Secretary of Energy Rick Perry recognized Lawrence Livermore National Laboratory (LLNL) chemist Bill McLean with a Secretary’s Achievment Award Wednesday in recognition of “pioneering technical contributions that have led to significant advancements in science-based stockpile stewardship.”
The Secretary’s Honor Awards are bestowed on individuals who have a singular accomplishment that demonstrates a high level of performance and outstanding leadership in public service. The individual’s achievement must be substantial, outside the normal course of duty and significantly benefit the department’s mission and the nation.
McLean is widely known as one of the architects of a rigorous surveillance methodology used today to ensure that the aging U.S. nuclear stockpile remains safe, secure and effective in the absence of explosive nuclear testing. This methodology – called Quantification of Margins and Uncertainties (QMU) – has provided a framework to predict aging and compatibility of critical materials and assess lifetimes of key stockpile components.
“Our job is figuring out how long the stockpile will last,” McLean said, who leads aging and lifetime research in the LLNL weapons program. “These warheads were designed to last around 15 years, they’re going on 30, we haven’t tested them for 25, and we want them to last for 40 or more years. Will they make it? For years this question kept me up at night.”
McLean credits former LLNL director Mike Anastasio for bringing the concept behind QMU to his attention during a talk around the end of the underground nuclear testing era in 1992. Anastasio described the idea as “proto-notional” at that point, based on the concept of building margins into the stockpile great enough to overcome all cumulative uncertainties. The idea captured McLean’s imagination. The challenge was to find a way to quantify the uncertainties in how materials and components might age.
The methodology he came up with is based on the concept of engineered safety margins. Complex systems, such as nuclear explosive packages, contain multiple materials that each have a range of initial conditions (like mass, surface area, moisture content), different ages based on production periods and different aging characteristics. To complicate things further, the outputs of some models serve as inputs to others. The problem became one of properly estimating the range of uncertainties in each model output and combining the uncertainties into a range of lifetimes for components and subsystems. The finalized models did a good job of reproducing the data derived from surveillance observations, where measurements are taken directly from warheads in the stockpile.
“The bottom line is that we need to know how confident we are that the performance will surpass requirements,” McLean said. “This approach has helped us identify the most important drivers in uncertainty. It helps us understand where we should focus our resources. That’s the real power of this thing.”

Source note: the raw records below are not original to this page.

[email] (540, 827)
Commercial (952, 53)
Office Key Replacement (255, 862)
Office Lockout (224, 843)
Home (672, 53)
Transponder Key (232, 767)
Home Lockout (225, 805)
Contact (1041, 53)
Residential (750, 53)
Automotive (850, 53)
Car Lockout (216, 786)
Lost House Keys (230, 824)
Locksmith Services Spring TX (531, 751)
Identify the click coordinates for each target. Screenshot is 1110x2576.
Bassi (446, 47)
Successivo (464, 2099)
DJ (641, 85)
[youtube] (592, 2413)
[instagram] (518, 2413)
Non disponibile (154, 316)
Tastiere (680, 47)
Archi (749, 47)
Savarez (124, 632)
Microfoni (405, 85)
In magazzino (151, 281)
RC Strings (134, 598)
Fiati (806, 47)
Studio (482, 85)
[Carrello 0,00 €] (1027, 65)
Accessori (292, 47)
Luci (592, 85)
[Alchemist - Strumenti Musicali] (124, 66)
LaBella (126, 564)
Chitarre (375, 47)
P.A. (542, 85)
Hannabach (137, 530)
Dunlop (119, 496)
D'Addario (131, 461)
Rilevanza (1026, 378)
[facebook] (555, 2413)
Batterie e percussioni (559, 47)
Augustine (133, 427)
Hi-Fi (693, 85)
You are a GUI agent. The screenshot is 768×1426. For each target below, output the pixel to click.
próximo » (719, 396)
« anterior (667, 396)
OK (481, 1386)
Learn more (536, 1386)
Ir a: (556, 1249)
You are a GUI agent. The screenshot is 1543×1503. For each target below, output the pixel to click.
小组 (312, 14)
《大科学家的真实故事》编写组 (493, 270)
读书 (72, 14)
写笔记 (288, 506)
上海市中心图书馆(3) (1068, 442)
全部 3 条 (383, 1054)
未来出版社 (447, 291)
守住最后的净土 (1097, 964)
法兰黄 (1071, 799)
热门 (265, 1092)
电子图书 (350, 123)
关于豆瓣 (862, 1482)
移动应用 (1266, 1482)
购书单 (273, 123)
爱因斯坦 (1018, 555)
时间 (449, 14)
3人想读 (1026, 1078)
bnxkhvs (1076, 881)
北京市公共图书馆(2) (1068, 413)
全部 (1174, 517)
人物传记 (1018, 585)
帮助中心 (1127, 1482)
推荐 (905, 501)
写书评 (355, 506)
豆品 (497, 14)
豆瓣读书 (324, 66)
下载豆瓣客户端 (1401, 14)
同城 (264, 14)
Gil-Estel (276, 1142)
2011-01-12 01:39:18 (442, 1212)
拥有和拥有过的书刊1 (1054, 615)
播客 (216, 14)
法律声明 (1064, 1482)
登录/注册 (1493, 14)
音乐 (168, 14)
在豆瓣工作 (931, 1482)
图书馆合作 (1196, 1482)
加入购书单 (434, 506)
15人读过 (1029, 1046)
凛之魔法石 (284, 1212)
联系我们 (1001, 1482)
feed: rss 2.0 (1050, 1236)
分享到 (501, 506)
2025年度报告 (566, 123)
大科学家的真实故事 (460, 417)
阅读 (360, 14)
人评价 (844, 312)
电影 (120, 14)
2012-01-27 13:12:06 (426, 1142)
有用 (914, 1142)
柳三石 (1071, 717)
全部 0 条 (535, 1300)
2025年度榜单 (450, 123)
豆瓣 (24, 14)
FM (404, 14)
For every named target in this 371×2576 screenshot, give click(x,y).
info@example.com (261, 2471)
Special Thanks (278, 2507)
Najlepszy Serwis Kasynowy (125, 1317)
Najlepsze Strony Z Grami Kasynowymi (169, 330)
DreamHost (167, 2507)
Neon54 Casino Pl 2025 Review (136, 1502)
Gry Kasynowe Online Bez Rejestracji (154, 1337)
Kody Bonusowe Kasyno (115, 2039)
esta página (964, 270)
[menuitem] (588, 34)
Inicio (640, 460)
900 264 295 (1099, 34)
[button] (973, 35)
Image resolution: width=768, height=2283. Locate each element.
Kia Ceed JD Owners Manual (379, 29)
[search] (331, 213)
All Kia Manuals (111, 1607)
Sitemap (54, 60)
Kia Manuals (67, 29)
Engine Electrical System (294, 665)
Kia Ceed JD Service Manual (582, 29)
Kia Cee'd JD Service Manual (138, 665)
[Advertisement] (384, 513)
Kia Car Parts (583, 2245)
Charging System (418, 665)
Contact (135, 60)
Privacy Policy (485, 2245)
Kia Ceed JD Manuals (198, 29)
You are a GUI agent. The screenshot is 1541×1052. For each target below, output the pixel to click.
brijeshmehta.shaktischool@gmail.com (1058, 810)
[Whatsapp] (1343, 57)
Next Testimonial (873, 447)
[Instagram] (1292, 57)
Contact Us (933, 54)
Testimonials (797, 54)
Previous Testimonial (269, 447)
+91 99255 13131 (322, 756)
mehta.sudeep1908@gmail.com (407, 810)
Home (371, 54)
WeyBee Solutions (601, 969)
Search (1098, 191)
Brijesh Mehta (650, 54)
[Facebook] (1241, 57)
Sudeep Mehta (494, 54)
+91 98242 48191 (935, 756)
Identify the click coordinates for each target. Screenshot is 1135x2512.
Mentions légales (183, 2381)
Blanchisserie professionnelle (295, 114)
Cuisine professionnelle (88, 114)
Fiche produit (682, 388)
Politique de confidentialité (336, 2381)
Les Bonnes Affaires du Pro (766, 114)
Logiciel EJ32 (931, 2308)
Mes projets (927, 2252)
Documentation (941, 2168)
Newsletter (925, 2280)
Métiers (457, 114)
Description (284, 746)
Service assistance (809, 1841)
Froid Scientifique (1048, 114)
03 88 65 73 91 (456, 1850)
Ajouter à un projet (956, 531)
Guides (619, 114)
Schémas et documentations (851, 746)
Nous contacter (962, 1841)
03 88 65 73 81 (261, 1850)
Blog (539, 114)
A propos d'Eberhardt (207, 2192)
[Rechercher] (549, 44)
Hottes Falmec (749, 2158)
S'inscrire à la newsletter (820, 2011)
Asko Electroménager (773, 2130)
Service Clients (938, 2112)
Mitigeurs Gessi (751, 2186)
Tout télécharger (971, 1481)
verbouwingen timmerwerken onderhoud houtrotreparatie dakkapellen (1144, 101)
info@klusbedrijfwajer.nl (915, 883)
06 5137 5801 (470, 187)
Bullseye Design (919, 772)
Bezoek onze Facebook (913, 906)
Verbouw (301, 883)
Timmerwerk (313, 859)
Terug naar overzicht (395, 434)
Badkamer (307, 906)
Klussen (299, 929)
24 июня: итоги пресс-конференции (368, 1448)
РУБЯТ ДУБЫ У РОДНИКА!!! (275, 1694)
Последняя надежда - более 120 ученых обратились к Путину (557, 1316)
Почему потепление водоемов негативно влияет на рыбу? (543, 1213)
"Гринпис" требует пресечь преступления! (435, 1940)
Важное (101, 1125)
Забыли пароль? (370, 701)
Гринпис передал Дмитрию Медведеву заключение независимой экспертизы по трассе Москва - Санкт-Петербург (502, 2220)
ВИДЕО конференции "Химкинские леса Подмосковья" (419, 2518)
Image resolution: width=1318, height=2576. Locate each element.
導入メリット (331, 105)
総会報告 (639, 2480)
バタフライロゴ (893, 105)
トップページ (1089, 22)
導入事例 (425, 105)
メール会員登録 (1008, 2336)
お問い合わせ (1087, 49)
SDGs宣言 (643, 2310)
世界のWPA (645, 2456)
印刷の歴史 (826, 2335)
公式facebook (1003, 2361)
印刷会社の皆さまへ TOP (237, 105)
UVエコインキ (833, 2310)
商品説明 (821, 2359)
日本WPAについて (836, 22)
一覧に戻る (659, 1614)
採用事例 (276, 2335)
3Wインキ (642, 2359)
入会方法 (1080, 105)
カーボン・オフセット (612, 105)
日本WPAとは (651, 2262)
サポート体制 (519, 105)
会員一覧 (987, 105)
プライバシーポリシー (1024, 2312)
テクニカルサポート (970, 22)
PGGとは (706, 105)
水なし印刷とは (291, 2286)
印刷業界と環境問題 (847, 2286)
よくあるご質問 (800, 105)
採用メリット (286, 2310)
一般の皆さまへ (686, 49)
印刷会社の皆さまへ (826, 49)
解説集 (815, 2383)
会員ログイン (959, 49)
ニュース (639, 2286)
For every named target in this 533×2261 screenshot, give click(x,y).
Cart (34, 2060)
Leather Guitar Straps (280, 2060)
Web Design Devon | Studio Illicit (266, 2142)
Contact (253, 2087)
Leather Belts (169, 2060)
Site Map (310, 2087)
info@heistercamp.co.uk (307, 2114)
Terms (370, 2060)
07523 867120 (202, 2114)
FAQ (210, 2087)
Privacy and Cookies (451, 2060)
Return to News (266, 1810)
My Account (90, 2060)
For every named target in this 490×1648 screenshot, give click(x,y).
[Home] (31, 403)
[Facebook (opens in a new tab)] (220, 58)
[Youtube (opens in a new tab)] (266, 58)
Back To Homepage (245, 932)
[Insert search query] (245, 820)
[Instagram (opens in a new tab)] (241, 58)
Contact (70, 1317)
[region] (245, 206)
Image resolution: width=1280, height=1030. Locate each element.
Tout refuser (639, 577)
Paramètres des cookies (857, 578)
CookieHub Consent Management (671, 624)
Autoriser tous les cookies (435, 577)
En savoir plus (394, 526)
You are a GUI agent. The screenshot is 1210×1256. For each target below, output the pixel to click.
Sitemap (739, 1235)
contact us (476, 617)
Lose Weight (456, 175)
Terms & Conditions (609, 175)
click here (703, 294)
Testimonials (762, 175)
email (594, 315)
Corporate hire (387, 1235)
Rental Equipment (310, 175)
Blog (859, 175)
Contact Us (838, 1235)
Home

The suite of predictive tools McLean developed is used routinely to guide and inform the annual assessment and certification of the stockpile. They help management make decisions about future Life Extension Programs, inform investigations and conduct surveillance of the legacy stockpile. These tools also have provided specific technical criteria to prioritize resources and maximize the efficiency of resources, facilities and personnel.
“I was surprised and delighted when I heard that I was tapped for this award,” McLean said. “It’s really special to me. But we don’t do this work for awards. The real reward is being able to sleep at night knowing that we have confidence in our deterrent.”